Overall, we found Vancouver B.C. to be a very welcoming city. After all, it appeared to have more tourists than residents, spanning the entire globe. And it was quite the destination for Canada Day celebrations.
We’ve always wanted to hit up Vancouver, as it is within reasonable driving distance. The journey was long and a bit grueling, but the scenery was pleasant, and Aaron even made a fun time lapse of the trip.
The border itself was easier than we anticipated, though we weren’t expecting questions like where we’d be staying and if we already had reservations. The interstate dwindled into a small country highway, and we took a detour over a picturesque bridge to avoid some traffic into the city.
Vancouver is beautiful.
I wanted to pop my head out of the car window and take pictures as we came in, but Aaron assured me we’d have ample opportunities to wander about and get better shots. I was surprised that upon first look, the city presented itself as uniform; the entire waterfront is lined with identical glass buildings. Everything is new and shiny. I wondered if they had all been designed by the same architect. I later recognized this as simply a residential neighborhood filled with condos for the throngs of visitors and casual residents. It certainly makes for an aesthetic skyline.
We stayed in one such condo, and our view was spectacular. I wasn’t about to get any sunset shots with all the other buildings in the way, but we spent a fair amount of time out on the little deck, enjoying the warm weather and planning out our next day. When it grew too chilly there, we had the convenient option of a cozy sunroom. More than once, I yearned to just take a nap in that little room.

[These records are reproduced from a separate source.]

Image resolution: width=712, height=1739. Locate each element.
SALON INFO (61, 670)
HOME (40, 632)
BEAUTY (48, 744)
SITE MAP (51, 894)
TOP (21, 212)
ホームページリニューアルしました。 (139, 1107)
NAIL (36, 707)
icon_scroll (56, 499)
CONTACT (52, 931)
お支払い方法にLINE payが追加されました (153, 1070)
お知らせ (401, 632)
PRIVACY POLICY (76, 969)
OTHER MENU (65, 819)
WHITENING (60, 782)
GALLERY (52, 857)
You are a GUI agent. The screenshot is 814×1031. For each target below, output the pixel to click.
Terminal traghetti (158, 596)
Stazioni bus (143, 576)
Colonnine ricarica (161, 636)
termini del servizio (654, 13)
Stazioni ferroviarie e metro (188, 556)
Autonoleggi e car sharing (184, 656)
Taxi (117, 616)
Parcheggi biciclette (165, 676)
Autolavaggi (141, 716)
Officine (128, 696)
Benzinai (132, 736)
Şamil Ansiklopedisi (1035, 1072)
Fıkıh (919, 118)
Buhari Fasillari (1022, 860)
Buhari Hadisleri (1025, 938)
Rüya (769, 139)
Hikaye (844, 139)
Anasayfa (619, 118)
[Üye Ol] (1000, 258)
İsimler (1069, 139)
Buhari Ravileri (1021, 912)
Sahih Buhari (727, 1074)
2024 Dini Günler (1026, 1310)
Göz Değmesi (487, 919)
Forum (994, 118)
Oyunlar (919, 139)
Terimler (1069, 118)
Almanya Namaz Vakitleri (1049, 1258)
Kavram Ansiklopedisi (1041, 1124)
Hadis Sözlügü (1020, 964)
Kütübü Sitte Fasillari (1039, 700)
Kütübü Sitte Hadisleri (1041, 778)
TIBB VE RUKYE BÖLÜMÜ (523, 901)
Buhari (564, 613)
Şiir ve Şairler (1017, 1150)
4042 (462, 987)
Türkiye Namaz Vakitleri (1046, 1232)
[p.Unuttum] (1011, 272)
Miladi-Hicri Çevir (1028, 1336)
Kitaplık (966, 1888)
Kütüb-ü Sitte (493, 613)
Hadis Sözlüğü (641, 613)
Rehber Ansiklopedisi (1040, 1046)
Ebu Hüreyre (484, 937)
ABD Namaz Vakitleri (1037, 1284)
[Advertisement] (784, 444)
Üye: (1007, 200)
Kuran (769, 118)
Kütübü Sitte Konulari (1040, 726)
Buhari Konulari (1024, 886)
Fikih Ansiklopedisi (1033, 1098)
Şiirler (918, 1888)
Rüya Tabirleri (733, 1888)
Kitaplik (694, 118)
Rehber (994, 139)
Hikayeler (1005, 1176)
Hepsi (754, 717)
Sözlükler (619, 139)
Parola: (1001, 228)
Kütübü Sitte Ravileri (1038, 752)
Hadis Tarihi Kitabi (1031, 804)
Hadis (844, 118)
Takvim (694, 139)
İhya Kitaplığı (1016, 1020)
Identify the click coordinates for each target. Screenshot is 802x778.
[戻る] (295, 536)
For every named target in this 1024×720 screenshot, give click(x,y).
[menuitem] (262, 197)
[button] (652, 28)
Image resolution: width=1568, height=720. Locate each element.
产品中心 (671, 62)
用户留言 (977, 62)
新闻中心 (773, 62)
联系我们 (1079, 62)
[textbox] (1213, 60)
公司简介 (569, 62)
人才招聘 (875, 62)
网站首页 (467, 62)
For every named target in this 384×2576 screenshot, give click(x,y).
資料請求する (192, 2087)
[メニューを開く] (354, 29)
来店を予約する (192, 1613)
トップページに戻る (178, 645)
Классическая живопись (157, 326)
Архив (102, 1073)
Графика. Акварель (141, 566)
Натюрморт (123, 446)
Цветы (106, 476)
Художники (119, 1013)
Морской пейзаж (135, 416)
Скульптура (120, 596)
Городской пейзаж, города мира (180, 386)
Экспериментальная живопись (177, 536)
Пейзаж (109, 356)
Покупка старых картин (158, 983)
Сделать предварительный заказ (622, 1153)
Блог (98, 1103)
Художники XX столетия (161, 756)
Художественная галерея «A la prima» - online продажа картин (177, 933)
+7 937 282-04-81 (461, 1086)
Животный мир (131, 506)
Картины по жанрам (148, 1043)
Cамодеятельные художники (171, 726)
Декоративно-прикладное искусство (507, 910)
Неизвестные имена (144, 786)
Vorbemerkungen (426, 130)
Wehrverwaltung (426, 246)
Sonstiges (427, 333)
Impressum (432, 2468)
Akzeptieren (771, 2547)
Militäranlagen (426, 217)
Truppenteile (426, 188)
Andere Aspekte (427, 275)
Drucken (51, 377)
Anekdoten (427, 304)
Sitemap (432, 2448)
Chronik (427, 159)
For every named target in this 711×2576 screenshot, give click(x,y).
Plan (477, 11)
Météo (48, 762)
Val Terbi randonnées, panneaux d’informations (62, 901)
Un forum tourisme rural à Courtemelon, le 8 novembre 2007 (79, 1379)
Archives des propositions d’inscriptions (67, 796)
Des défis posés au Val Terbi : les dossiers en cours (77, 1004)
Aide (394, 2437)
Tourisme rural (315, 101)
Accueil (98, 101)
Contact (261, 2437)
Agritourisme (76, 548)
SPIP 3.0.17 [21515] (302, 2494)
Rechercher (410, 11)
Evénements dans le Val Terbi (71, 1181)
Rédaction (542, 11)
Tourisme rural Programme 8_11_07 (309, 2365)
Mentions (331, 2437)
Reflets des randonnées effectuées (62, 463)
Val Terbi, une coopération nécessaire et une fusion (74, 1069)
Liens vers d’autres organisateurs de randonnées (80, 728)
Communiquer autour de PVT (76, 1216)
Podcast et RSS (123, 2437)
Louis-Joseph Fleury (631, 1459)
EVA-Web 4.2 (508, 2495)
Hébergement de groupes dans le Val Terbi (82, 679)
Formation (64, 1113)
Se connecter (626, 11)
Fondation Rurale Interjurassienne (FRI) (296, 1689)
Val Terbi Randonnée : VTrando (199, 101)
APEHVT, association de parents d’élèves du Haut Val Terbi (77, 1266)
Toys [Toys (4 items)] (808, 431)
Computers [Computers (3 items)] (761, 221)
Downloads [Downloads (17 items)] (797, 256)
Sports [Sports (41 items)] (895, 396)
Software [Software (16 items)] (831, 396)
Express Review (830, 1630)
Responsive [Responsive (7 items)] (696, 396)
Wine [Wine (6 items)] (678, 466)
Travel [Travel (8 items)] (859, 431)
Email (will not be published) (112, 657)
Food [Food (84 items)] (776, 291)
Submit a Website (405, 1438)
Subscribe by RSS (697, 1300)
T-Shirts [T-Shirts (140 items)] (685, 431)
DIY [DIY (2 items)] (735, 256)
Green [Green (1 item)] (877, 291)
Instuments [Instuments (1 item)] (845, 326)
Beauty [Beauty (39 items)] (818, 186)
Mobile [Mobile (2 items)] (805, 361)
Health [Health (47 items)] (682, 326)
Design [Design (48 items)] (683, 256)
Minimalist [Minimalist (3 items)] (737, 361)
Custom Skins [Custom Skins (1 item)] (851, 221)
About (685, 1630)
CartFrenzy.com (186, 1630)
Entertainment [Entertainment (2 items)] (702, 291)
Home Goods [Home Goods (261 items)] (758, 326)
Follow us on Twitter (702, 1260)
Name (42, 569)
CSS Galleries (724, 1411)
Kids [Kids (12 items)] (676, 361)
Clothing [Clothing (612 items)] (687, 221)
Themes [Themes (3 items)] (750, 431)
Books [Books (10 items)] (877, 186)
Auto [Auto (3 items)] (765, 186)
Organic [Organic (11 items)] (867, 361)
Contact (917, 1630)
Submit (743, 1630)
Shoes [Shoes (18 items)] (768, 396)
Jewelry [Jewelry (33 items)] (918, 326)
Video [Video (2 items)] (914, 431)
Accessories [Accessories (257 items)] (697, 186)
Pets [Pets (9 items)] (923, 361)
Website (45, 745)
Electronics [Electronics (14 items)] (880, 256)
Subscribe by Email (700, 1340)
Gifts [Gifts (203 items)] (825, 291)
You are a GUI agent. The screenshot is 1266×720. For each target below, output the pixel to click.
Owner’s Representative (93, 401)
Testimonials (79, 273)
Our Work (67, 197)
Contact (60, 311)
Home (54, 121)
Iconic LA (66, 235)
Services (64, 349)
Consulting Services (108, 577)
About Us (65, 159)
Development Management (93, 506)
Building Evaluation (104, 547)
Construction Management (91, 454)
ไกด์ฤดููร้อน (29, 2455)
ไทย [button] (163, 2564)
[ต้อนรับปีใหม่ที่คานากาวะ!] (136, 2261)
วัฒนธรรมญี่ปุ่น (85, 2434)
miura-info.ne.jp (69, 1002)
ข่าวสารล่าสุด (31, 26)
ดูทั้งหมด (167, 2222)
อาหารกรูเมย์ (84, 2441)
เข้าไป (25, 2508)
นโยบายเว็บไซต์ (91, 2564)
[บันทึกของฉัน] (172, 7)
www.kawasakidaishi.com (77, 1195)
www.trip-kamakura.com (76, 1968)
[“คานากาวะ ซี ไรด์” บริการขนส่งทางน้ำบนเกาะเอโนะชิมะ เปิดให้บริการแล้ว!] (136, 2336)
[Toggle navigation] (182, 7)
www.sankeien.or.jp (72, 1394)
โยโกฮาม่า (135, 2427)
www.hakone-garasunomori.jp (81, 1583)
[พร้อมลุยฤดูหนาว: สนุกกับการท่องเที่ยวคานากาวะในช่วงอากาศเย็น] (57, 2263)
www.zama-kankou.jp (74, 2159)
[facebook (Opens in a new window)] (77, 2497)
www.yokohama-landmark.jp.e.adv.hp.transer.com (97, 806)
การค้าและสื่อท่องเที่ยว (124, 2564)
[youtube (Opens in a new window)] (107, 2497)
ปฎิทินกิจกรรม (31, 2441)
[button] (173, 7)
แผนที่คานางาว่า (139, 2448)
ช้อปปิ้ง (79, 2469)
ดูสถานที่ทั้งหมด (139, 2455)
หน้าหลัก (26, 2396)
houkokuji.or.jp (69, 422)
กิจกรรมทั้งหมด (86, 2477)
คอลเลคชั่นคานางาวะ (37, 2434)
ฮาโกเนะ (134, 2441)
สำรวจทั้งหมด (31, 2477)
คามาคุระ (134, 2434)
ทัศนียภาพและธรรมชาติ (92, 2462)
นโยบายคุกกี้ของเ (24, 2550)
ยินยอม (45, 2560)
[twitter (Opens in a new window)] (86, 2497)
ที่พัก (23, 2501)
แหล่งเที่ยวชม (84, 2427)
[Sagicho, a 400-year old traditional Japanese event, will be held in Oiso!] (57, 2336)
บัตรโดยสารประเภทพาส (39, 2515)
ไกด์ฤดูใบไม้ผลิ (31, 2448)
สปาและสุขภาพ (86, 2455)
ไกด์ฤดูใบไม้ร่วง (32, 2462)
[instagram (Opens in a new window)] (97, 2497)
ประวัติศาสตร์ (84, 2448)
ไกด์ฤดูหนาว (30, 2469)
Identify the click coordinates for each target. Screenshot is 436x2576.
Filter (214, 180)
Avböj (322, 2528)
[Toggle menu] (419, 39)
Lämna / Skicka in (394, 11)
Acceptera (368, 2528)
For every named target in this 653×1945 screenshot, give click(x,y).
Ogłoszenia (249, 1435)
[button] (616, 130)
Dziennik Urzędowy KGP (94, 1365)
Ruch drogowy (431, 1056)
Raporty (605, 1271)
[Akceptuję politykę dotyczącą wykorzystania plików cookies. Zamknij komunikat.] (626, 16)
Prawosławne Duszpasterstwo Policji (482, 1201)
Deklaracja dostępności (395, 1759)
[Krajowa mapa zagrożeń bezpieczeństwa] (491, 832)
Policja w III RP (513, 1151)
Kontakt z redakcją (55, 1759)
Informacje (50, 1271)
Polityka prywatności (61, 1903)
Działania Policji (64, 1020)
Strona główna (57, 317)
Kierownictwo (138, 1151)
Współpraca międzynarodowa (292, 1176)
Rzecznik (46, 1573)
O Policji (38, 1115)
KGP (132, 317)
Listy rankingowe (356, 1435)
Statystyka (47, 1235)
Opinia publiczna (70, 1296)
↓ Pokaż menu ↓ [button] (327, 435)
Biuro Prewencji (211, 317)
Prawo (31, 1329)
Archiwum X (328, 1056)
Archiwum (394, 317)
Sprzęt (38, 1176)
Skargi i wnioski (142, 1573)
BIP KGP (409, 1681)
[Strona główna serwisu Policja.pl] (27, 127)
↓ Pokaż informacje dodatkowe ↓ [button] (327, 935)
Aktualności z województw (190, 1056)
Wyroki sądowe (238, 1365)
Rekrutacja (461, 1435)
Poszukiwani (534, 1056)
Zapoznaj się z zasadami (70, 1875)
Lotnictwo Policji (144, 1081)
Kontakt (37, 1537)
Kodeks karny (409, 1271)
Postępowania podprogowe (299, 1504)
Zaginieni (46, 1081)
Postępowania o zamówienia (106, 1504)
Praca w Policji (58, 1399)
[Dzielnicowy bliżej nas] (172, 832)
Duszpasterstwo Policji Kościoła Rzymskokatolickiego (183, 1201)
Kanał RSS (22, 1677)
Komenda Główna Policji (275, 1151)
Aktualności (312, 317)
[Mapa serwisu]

We were well settled in and resting up for our first full day of adventure when excitement struck.
Deep in dreams and warmly snuggled in blankets, reality slammed into us in the form of a terrifying, blaring alarm. It took several moments to process what was going on; I think I was standing before I was fully conscious. We finally registered the fire alarm and threw jackets on while trying to determine if we should exit the building.
Fortunately, all of my camera equipment (including my portable hard drive) was still neatly tucked in its bag, so instead of contemplating if I should grab it, it was faster to simply do so. The hallway was full of more confusion, bunny slippers, robes, and questions.
We descended the 15 floors to the street below and awaited instructions. The fire crews were already there (that’s comforting), so the rest of us stood around, waited, and speculated as to the cause. It was actually still pleasantly warm. A few were holding their dogs or cats. Many were on their cell phones. I thought: I have a camera.
The lighting was horrid, of course, and I didn’t want to draw any odd looks, so I exercised as much stealth as I could. I still managed to capture this shot. I think the character of the picture is probably better than the quality, but it really spoke to how everyone was feeling at that moment.
We were given the all-clear from the firemen (we never did find out what caused it – I really hope it wasn’t some drunk kids playing a joke), and the masses filed back inside. We didn’t want to wait in the long lines for the elevators, so in our infinite wisdom, we decided to ascend the stairs… all 15 flights of them. Nothing like a little exercise in the middle of the night.
Jazzed yet exhausted, we crashed (after noting the time: nearly 3am). That’s one way to be welcomed into the country. We were off to a great start!